CHO-K1 cells overexpressing B2 receptor (kindly provided by A. Breit, Institute for Physiological Chemistry, University Mainz, Mainz, Germany) were grown to confluence in 24-well plates and subsequently labeled with myo-[2-3H]inositol with a 1-μCi/ml concentration of buffer (116 mM NaCl, 5.3 mM KCl, 0.81 mM MgSO4 · 7H2O, 1 mM CaCl2, 5 mM α-glucose, 20 mM HEPES, 1× minimum essential medium amino acids [pH 7.4]) for 20 h. Cells were then incubated with 10 mM LiCl at 37°C for 15 min and subsequently stimulated with BK standard solutions (Dainippon Pharmaceutical Co., Ltd., Osaka, Japan) or supernatants from bacterium-plasma incubations for 10 min. In experiments that included the B2 receptor inhibitor HOE 140 (a kind gift from Hoechst, Frankfurt, Germany), the cells were preincubated with HOE 140 (final concentration, 8 μM) for 10 min before LiCl was added. The reaction was stopped by aspiration of the medium followed by the addition of 1 ml of ice-cold 10 mM formic acid (pH 3). After incubation at 4°C for 2 h, the supernatants were added to 3 ml of 50 mM ammonium solution (pH >9). The suspensions were applied to anion-exchange columns prepared from 0.3 to 0.5 g of Dowex AG:1–8x, in which the hydroxide form had been exchanged to the formate form as described by the manufacturer (Bio-Rad). Columns were eluted with 10 ml of H2O to remove free inositol, followed by elution with 2× 2 ml of 2 M ammonium formate acid (pH 5.2) to elute the total amount of inositol phosphate. The radioactivity present in the eluates was quantitated in a liquid scintillation counter (LS 6000 TA; Beckman) and is expressed as disintegrations per minute.
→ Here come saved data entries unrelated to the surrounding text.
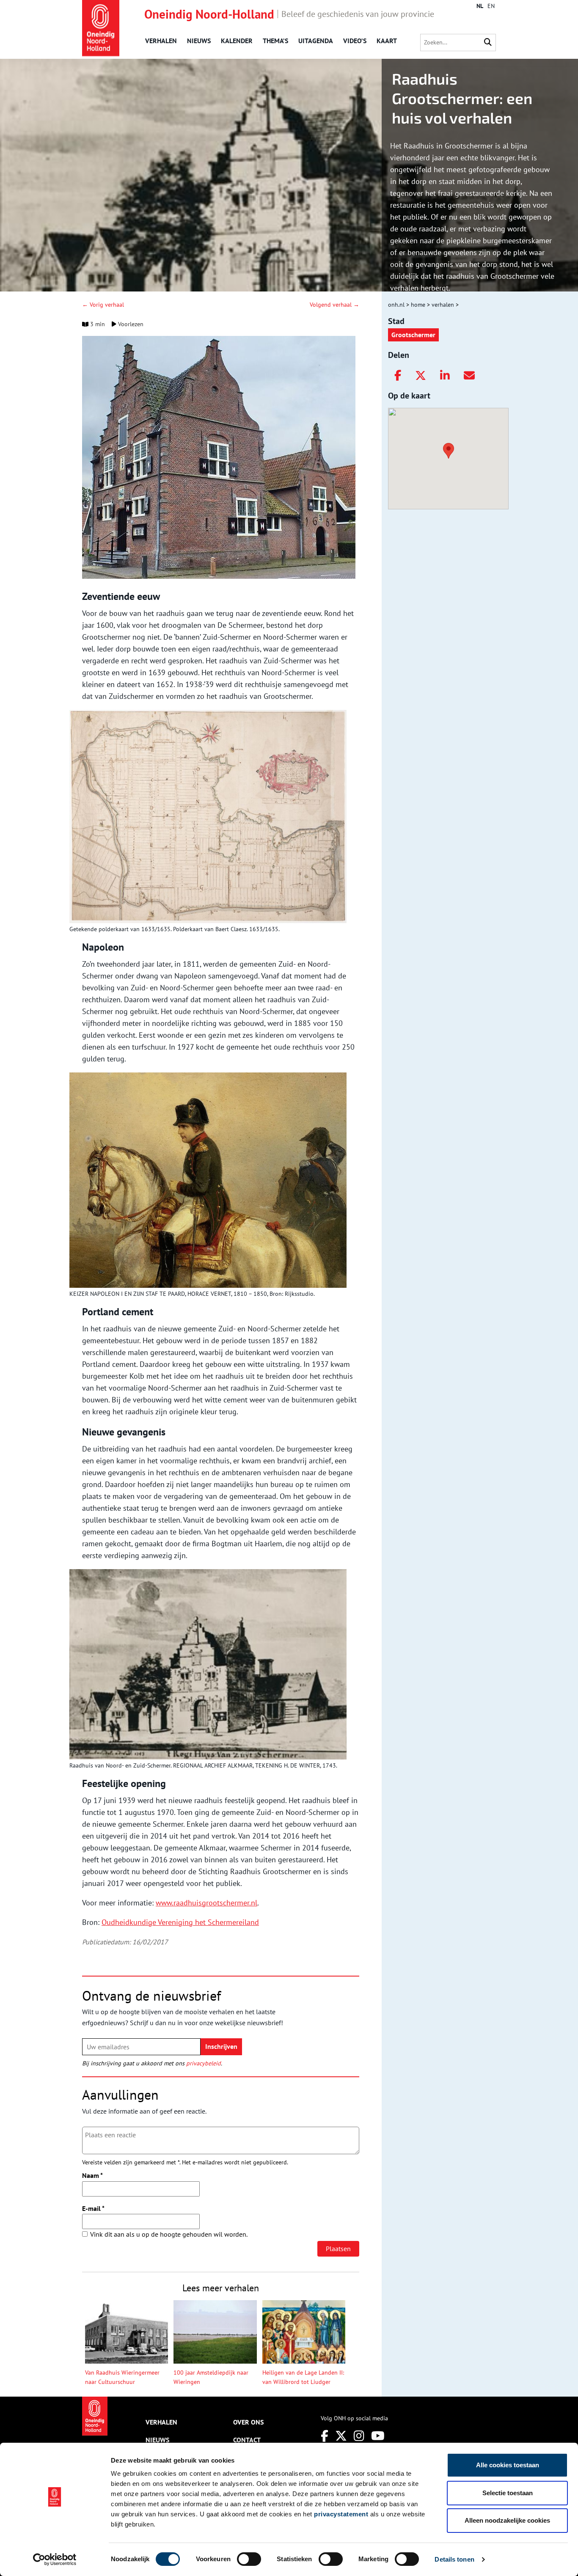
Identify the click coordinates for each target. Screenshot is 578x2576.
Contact (247, 2440)
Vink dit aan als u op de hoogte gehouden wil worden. (169, 2234)
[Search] (488, 42)
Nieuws (199, 40)
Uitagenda (315, 40)
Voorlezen (129, 324)
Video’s (354, 40)
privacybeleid (203, 2063)
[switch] (249, 2559)
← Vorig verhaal (103, 304)
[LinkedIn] (445, 376)
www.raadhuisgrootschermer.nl (206, 1903)
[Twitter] (420, 376)
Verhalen (161, 40)
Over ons (248, 2422)
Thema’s (275, 40)
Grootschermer (413, 334)
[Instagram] (359, 2436)
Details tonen (454, 2559)
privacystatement (341, 2514)
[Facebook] (397, 376)
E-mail (93, 2208)
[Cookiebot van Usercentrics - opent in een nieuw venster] (55, 2559)
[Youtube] (378, 2436)
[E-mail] (469, 376)
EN (491, 6)
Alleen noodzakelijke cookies (507, 2520)
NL (479, 6)
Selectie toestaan (507, 2492)
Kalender (237, 40)
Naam (92, 2175)
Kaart (387, 40)
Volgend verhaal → (334, 304)
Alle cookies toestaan (507, 2465)
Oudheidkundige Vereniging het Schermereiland (180, 1922)
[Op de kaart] (445, 449)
Electrophoresis and Western blot analysis.
SDS-PAGE was performed as described by Neville et al. (20). Proteins in the supernatants from bacterium-plasma incubations were separated on gels of 10% total acrylamide with 3% bisacrylamide. Plasma samples diluted 1/300, untreated or treated with kaolin (Diagnostica Stago, Asmiers, France) for 1 min, served as controls. Before loading, samples were boiled in sample buffer containing 2% SDS and 5% β-mercaptoethanol for 10 min. For Western blot analyses, proteins were transferred to nitrocellulose membranes (Immobilon; Millipore), as described previously (30), with a Trans Blot semidry transfer cell (Bio-Rad). Subsequently, the polyvinylidene difluoride membranes were blocked in phosphate-buffered saline–Tween (PBST) containing 5% (wt/vol) nonfat dry milk at 37°C for 20 min, washed three times with PBST for 5 min, and incubated with sheep antibodies against HK and its degradation products (1:6,000 in the blocking buffer) at 37°C for 30 min (29). After being washed, the sheets were incubated with peroxidase-conjugated secondary donkey antibodies against goat IgG at 37°C for 30 min. Secondary antibodies were detected by the chemiluminescence method (19). Autoradiography was performed at room temperature for 1 to 2 min with Kodak X-Omat S films and Cronex Xtra Plus intensifying screens.
RESULTS
BK in plasma from patients with S. aureus and S. pneumoniae sepsis.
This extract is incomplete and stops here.